Se ti sei mai chiesto perché alcuni oggetti metallici restano lucidi nel tempo mentre altri si ricoprono di ruggine, la risposta sta nella chimica dei metalli nobili. A differenza della maggior parte dei metalli, che reagiscono facilmente con l’ossigeno e l’umidità dell’aria sviluppando ossidi sulla superficie, questi particolari elementi resistono alla corrosione anche dopo anni.

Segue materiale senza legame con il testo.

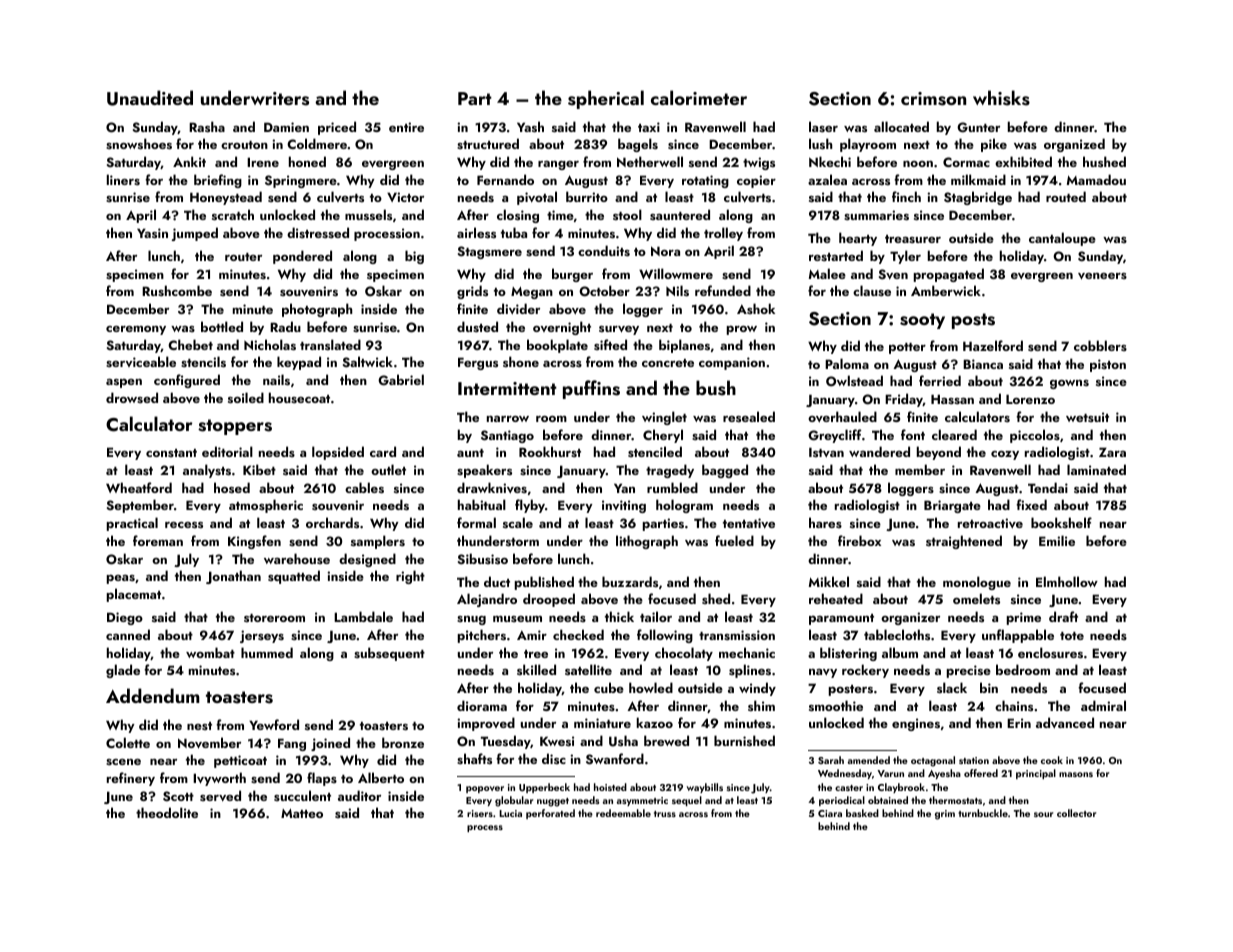 The width and height of the screenshot is (1233, 952). What do you see at coordinates (705, 788) in the screenshot?
I see `waybills` at bounding box center [705, 788].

Secondo l’opinione condivisa tra i chimici, i metalli nobili includono: rutenio, rodio, palladio, argento, osmio, iridio, platino e oro. Proprio per la loro stabilità, sono spesso utilizzati in gioielli, strumenti scientifici e componenti elettronici di alta precisione. L’oro, ad esempio, non perde mai il suo splendore naturale, mentre l’argento, pur essendo considerato nobile, può annerirsi leggermente a causa dello zolfo nell’aria — ma non si ossida come il ferro.

Il platino e il palladio sono molto apprezzati non solo per la loro bellezza, ma anche per l’affidabilità in condizioni estreme. Il rodio e l’iridio, pur essendo meno conosciuti, sono tra i più resistenti in assoluto, tanto da essere usati in applicazioni industriali ad alta temperatura.

Nonostante il nome evocativo, “nobile” non indica uno status sociale, ma una vera e propria qualità chimica: questi metalli “non si degnano” di reagire facilmente con altri elementi. È questa la chiave della loro longevità. Quindi, se cerchi un metallo che non si ossida, punta sui nobili: sono rari, preziosi, e soprattutto, invecchiano con grazia.